As I mentioned in my last post, I interviewed Jure Leskovec of Stanford University regarding new research methods that are shedding light on how news spreads online. The resulting insights should be of great interest to anyone in the field of communications – and the new methods open up doors to further research and understanding.
In this second post in the series, I explore the team's methods and some of the first conclusions they reached. The researchers looked to nature – more specifically, the field of genetic evolution – for inspiration, and leveraged vast quantities of near real-time information from the Web.
"We developed an algorithm inspired by genetic sequences," said Jure. " It allows us to track the dynamics of info on a large scale."
One of their breakthroughs was to focus on identifying short textual phrases – i.e. quotes – and explore how these are shared and mutate over time. This gave them discrete units of information, often associated with news stories; snippets that get repeated more or less intact, and that can be tracked "in the wild."
Examples included Sarah Palin's famous "lipstick on a pig" remark, from the 2008 presidential election, and an Obama quote regarding the the stimulus bill: "I will sign this law into legislation shortly…"
They used Web data as a vast Petri dish for their experiments. The methods are a significant advance over traditional techniques of studying media – which typically marshaled teams of people to pour over hard copies, annotate and highlight the topics of interest.
Their test bed is called MemeTracker (see the website and related research paper). By tracking mentions of the quotes among 90 million articles from 1.6M mainstream media websites and blogs, they learned how various quotes spread, and variables that affected this.

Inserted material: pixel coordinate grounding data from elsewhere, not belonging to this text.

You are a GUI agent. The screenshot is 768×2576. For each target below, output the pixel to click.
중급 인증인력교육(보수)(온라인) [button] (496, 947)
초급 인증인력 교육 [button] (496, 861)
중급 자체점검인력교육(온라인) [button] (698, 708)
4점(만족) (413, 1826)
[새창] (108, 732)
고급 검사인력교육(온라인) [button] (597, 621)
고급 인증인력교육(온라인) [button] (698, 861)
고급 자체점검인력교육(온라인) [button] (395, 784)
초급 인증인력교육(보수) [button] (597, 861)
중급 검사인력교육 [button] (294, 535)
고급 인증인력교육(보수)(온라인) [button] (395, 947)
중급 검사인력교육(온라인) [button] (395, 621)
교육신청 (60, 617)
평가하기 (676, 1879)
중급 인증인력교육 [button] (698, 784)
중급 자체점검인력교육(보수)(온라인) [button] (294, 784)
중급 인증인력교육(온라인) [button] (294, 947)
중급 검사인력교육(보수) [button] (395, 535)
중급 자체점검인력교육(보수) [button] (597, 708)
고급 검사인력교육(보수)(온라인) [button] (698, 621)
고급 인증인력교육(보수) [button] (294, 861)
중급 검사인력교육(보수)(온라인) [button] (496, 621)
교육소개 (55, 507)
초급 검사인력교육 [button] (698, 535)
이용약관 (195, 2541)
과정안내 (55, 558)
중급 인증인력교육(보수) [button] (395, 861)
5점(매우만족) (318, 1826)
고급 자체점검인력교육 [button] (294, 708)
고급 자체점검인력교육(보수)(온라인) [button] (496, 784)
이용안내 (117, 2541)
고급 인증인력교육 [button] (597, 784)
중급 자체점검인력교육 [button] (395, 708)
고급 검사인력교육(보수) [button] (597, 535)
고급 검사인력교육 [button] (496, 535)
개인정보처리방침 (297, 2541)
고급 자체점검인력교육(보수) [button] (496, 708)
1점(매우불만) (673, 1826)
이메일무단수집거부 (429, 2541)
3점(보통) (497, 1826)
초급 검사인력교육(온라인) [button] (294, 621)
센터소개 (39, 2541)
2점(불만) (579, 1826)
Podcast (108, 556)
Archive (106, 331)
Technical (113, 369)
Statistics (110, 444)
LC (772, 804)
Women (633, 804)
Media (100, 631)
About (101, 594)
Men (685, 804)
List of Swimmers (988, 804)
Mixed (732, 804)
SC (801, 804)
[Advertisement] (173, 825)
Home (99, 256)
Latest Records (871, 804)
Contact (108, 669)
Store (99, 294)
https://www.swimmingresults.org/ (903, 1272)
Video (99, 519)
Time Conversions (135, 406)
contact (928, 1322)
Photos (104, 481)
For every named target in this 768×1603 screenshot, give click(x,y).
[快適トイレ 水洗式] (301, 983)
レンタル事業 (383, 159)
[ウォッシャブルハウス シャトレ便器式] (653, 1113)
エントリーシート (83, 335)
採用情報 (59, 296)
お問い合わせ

The team checked their results against intuition and noted the role of obvious factors that influence how "catchy" news is. E.g. they explored the roles of recency ("new" is inherently interesting), imitation (some will mention the news simply because it is hot, and others are buzzing about it) and novelty. Further, they determined that different types of sites exert varying degrees of influence, and that collective actions (e.g., the herd mentality) and personal networks can play roles in how news spreads.
By categorizing the websites (as newspaper, news agency,TV station or blog aggregator) they learned about the influence of each.
"Memetracker showed phrases have different patterns of temporal variation," Jure said.
Six different types of popularity curves emerged, that were a function of what types of site first mentioned the quoted phrase.
Please see the graphs below, from the paper "Patterns of Temporal Variation in Online Media." As Jure explained to me in this excerpt of the interview:
Cluster C1 is typical – everyone is sort of there at same time. With cluster C3 there is a very quick uprise then slower decay, this is something generated by news agencies; A is on top earliest, B (bloggers) the latest. With C6, there is a spike, then it slowly dies off – this is generated by bloggers. With C4, bloggers are late – with, C5 bloggers are early.
Q: So is this a function of who broke the news first, rather than the type of info?
Exactly – we tried to argue that is a function of who, not what. The theory finds six patterns, and we found same ones on Twitter, so the results are robust; depending on when different media types appear in discourse, it forms a different shape
The results begged all kinds of questions, and made me wonder how PR people and social media specialists can use this understanding to improve their campaigns. I will take a deeper dive and explore the latest research in my next and final article in the series.